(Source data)

§

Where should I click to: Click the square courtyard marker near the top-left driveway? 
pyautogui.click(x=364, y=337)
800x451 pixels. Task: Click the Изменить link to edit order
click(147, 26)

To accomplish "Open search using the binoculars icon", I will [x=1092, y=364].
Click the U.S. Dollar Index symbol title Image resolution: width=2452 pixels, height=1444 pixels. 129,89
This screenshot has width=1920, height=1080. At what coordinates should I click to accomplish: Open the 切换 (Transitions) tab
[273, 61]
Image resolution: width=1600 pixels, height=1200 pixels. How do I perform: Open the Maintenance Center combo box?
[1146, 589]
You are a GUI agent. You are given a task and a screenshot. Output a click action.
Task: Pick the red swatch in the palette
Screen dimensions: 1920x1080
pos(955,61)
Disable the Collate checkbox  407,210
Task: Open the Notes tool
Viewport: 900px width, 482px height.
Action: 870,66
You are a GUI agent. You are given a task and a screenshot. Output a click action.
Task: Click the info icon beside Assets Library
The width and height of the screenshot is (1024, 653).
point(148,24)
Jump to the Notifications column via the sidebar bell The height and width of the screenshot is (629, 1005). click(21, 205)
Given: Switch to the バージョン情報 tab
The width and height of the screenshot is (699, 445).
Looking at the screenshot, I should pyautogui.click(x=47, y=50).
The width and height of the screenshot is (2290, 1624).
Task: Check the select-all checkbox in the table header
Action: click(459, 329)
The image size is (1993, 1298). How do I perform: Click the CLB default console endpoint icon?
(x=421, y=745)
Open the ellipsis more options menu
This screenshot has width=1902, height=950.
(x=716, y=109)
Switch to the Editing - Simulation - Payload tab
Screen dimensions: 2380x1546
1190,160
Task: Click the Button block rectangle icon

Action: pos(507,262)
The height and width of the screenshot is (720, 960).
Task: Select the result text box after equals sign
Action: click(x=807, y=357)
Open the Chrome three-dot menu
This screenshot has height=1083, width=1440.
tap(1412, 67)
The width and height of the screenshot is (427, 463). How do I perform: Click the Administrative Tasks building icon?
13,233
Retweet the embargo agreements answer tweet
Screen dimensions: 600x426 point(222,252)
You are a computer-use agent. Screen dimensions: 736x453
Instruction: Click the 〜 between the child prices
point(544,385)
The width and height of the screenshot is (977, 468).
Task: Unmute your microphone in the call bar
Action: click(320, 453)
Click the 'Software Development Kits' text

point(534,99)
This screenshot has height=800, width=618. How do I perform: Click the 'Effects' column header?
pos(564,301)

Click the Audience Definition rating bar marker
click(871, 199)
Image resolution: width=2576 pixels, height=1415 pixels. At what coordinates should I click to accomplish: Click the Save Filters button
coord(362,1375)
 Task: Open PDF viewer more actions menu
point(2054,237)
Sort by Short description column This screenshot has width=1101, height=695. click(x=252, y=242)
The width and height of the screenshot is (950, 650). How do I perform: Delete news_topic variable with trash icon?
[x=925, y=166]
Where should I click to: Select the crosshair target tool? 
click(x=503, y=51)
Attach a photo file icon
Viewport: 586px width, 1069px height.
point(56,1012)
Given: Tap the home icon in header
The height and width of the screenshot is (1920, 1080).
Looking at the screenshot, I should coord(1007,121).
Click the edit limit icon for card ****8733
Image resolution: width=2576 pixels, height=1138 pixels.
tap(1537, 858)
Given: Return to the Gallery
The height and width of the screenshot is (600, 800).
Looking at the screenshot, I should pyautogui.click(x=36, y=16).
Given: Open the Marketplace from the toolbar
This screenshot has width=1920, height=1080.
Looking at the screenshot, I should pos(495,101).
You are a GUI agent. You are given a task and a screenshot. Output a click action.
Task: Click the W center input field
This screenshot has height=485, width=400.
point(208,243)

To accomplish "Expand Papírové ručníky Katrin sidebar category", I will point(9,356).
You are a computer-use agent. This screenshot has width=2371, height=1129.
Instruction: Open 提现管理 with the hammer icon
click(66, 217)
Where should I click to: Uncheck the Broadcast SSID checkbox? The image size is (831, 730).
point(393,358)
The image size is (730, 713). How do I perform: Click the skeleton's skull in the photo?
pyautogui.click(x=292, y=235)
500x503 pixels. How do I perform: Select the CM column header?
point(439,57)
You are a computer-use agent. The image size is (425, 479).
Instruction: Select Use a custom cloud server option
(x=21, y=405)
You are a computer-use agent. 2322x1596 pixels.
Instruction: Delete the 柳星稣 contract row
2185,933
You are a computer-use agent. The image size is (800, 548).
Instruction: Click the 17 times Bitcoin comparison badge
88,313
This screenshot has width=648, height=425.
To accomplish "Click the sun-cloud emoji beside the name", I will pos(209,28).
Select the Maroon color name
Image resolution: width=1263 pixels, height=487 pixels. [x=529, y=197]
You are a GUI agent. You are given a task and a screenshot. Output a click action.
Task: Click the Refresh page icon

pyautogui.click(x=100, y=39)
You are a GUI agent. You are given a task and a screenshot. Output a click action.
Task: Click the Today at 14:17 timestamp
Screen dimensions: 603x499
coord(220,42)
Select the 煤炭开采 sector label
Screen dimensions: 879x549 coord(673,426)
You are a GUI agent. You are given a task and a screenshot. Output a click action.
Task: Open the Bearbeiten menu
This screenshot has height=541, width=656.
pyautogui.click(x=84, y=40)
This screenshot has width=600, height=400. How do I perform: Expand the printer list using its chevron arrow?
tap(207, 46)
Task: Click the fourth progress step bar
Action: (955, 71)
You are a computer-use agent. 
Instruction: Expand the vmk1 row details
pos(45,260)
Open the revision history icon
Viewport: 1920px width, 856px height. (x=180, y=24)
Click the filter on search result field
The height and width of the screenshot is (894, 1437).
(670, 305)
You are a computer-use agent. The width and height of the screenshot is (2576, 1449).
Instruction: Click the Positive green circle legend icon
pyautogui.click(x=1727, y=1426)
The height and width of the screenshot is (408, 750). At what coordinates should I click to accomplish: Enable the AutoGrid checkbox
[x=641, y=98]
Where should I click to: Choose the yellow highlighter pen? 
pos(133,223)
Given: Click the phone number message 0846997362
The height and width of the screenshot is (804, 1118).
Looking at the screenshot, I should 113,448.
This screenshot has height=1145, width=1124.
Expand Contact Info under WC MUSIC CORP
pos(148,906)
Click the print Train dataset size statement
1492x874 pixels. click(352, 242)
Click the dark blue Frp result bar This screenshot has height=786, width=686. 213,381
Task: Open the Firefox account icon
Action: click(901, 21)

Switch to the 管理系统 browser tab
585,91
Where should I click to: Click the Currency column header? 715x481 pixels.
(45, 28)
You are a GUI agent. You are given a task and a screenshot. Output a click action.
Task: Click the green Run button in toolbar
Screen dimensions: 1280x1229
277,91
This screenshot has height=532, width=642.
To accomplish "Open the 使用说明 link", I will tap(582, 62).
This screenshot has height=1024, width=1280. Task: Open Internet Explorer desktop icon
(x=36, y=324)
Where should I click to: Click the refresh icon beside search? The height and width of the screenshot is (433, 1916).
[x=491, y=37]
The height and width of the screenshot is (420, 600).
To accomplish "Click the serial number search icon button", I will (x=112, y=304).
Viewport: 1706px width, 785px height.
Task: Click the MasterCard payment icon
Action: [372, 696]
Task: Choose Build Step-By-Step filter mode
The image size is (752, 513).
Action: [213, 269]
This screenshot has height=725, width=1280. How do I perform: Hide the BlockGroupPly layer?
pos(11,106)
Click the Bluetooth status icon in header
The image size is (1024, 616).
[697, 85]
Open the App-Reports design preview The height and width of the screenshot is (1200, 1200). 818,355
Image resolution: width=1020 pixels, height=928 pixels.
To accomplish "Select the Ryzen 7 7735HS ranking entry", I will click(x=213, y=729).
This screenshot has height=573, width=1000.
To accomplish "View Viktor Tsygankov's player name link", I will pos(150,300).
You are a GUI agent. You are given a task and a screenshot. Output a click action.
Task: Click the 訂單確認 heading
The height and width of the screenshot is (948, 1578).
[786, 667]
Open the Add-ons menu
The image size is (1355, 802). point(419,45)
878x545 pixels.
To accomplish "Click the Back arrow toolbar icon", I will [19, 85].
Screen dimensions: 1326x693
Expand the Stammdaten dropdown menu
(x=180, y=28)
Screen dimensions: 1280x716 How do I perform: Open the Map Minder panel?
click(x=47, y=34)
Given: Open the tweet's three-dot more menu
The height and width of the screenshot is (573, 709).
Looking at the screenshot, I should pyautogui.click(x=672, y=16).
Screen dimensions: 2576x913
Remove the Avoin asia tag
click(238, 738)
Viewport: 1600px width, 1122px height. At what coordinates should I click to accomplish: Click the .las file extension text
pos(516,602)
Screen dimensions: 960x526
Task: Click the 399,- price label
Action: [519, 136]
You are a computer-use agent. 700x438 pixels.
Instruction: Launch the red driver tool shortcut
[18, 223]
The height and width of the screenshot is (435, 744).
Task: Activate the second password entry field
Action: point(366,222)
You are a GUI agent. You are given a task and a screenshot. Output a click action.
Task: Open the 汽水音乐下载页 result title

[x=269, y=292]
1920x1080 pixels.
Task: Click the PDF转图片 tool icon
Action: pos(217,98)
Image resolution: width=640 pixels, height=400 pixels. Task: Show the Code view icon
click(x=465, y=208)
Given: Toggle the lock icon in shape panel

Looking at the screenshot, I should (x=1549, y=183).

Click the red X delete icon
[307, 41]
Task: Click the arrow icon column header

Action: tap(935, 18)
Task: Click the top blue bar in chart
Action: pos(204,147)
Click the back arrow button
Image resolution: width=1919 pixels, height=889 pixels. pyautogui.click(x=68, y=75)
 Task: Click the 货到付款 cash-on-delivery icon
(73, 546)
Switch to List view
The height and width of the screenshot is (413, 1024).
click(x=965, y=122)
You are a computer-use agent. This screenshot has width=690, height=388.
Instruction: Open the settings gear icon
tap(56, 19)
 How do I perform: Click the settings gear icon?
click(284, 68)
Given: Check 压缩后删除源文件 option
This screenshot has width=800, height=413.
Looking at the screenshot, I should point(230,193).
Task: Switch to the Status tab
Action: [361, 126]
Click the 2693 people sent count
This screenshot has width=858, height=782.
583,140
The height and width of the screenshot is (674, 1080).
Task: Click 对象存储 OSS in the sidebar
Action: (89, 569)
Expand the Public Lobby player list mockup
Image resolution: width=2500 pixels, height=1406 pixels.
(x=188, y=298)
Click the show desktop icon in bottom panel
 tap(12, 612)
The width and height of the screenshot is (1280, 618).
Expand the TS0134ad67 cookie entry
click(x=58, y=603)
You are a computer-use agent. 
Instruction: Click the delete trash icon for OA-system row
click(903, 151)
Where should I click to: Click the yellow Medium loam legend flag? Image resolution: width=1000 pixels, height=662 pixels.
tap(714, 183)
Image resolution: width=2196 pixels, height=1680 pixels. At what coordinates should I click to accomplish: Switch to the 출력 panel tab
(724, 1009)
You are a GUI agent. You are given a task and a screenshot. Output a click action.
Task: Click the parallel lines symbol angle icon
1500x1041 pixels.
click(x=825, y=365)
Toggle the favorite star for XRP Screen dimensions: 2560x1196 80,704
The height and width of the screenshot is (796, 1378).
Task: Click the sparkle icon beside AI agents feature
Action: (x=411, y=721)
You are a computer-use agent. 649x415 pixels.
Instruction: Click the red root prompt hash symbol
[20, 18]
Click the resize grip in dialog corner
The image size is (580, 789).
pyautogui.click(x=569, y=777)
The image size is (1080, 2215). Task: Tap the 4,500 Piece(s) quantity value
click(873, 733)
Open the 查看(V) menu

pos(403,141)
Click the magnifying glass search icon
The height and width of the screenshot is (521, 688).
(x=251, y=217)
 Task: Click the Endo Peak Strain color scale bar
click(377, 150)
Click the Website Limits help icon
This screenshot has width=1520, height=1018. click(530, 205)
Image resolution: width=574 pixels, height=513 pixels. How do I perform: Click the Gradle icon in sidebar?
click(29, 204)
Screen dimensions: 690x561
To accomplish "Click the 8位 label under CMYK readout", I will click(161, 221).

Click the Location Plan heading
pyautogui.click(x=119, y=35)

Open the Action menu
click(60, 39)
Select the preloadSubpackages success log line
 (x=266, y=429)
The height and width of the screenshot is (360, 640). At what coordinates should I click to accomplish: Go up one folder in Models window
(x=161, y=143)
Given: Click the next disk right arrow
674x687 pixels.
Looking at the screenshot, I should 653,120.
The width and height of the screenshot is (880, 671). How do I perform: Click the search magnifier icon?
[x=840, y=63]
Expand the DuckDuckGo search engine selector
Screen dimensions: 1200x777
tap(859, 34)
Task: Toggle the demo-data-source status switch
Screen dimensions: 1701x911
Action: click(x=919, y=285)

§

Lay out the records as a numbered list, beginning at the line that contains "The image size is (1080, 2215)." and ending after the line that contains "This screenshot has width=1520, height=1018.". Omit any blank lines.

1. The image size is (1080, 2215). Task: Tap the 4,500 Piece(s) quantity value
2. click(873, 733)
3. Open the 查看(V) menu
4. pos(403,141)
5. Click the magnifying glass search icon
6. The height and width of the screenshot is (521, 688).
7. (x=251, y=217)
8.  Task: Click the Endo Peak Strain color scale bar
9. click(377, 150)
10. Click the Website Limits help icon
11. This screenshot has width=1520, height=1018. click(530, 205)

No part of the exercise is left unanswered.